All The Time In The World

So, it’s 1975 once more and the Justice League is fighting the Injustice League of Earth Two. Or the Injustice Gang. Or the Injustice Society. Or some bunch of villains that’s teamed up together and called their group the Injustice Something Or Other.

As always, the groups fight each other one on one:

Hawkman’s legs are being tied together by the Huntress; the Wizard’s thrown a huge banana in the path of the Flash; Green Arrow’s been blinded by the Shade; Batman’s been blinded by Icicle; Aquaman has (somehow) been distracted by the Gambler; and Black Canary is being attacked by Sportsmaster.
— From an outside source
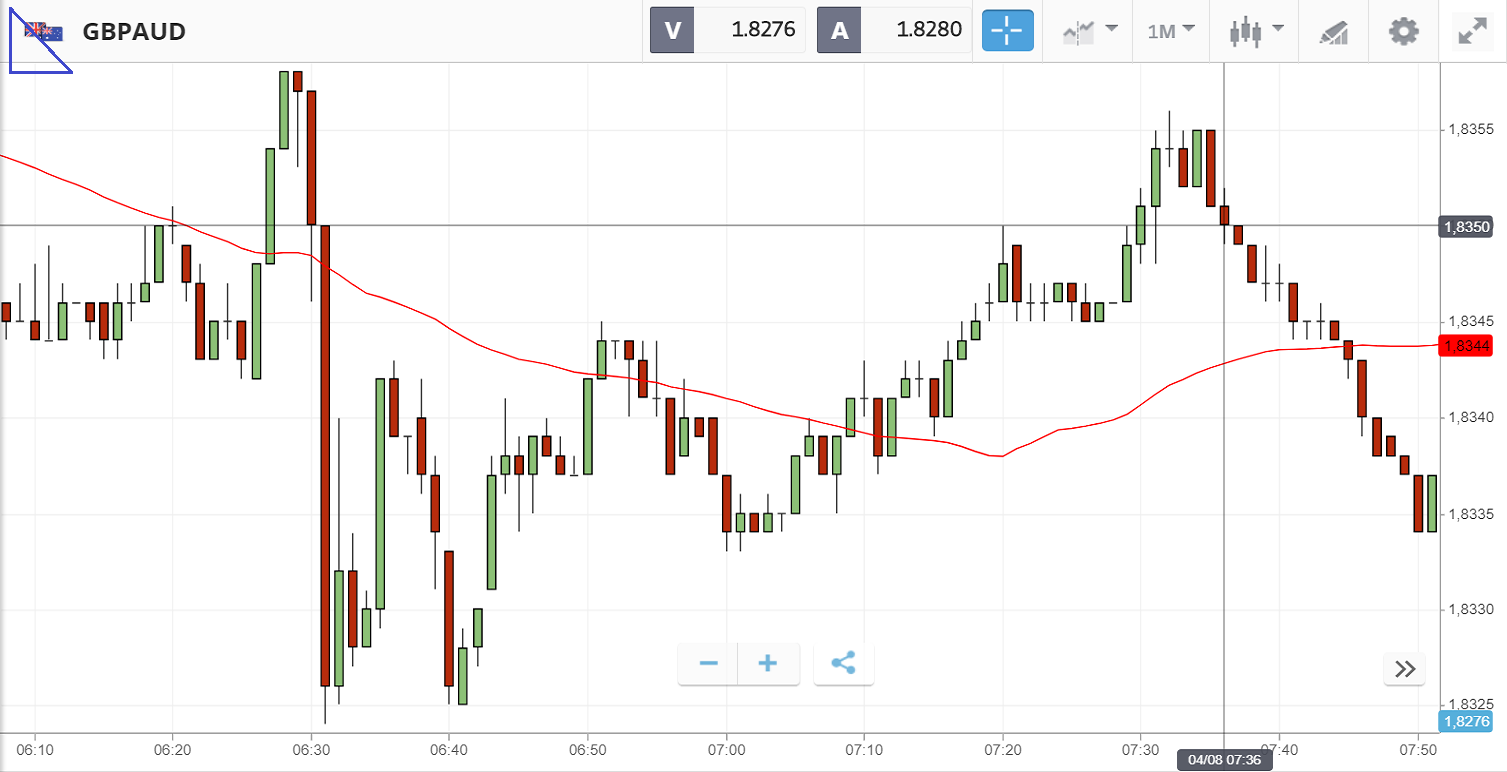Click the current price label 1,8276

[x=1465, y=721]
Let’s take a closer look at that last one, shall we?

Black Canary has stayed still long enough for Sportsmaster to draw a three part target on her belly in to which he’s ready to throw a dart.
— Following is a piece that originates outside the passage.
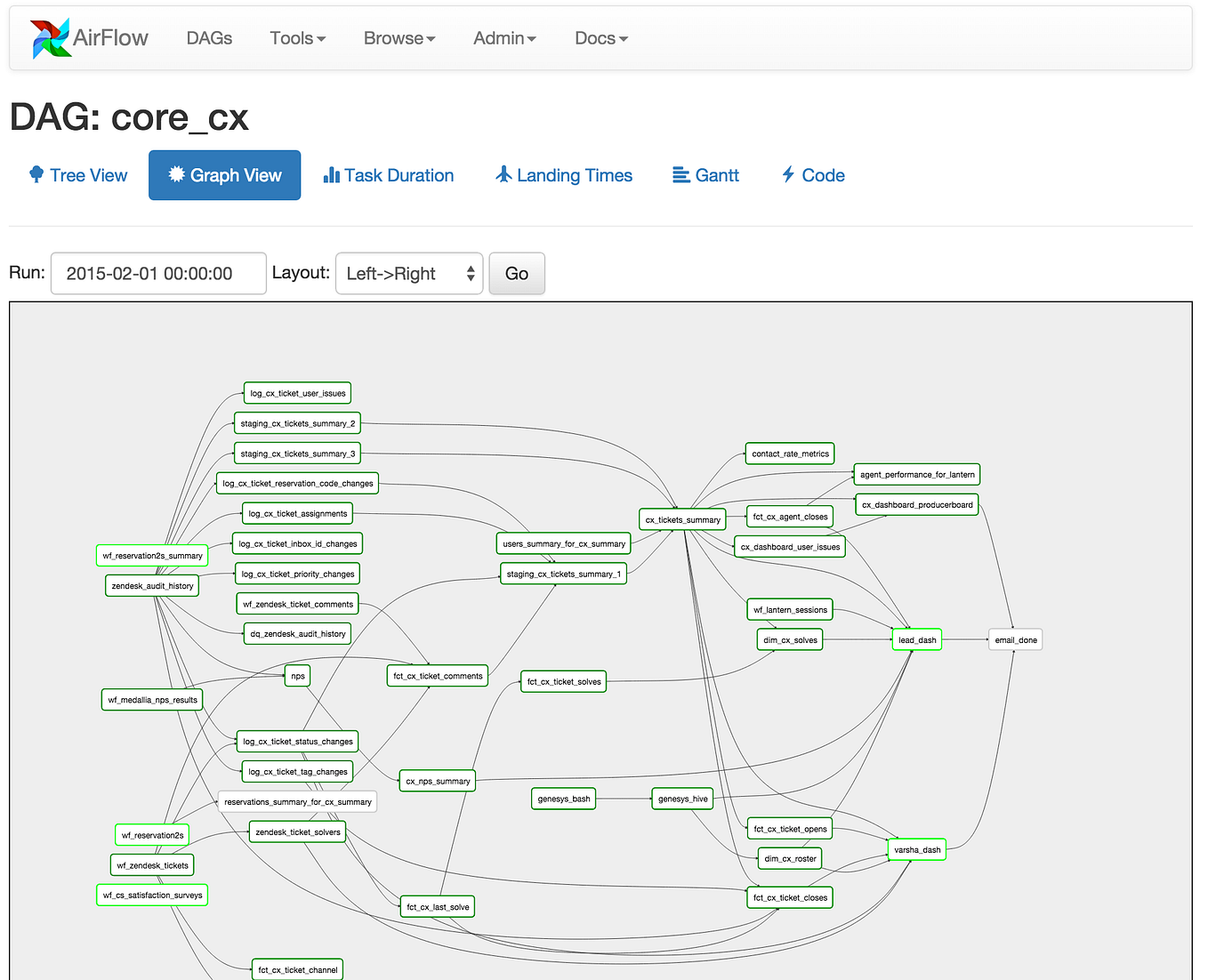Viewport: 1208px width, 980px height.
Task: Click the lead_dash task node
Action: click(916, 639)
Sportsmaster has no super speed powers, no ability to do that quickly – although all credit to the guy for doing a very good job left handed – and yet Black Canary is just standing there, letting him do that, instead of either blasting him with her canary cry or using one of her Judo moves

Or even just kicking him in the balls, which might be more appropriate for the Sportsmaster.
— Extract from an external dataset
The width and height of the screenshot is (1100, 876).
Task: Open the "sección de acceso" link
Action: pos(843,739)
Man, heroes were so much more polite and accommodating in the 70s.

3 thoughts on “All The Time In The World

  1. Seriously though right? I mean and right on her baby incubator because to paint her baby might’ve been considered too much back then. I bet he was wanting to pain the insides of her Canary cave with something else besides paint . I know I would 😉

    But yeah, shit only back then could the Goddamn Batman let himself get a face full of snow like Tony Montana did in Scarface, Barry lets a giant yellow banana peel stop him!? I could maybe see it working on Hal since he was weak AF when it came to the color yellow back then, but Barry!? Especially when he wasn’t running? Lame.

    The worst has to be Aquaman. You’re telling me all it took back in 1975 to take out DC’s answer to Namor the Submariner, was a simple card trick? Did he never take in a Vegas show or play craps ever? Wow, slight of hand beats a man touch enough to shrug off a bullet fired at him point-blank….No wonder he was considered a joke even back then.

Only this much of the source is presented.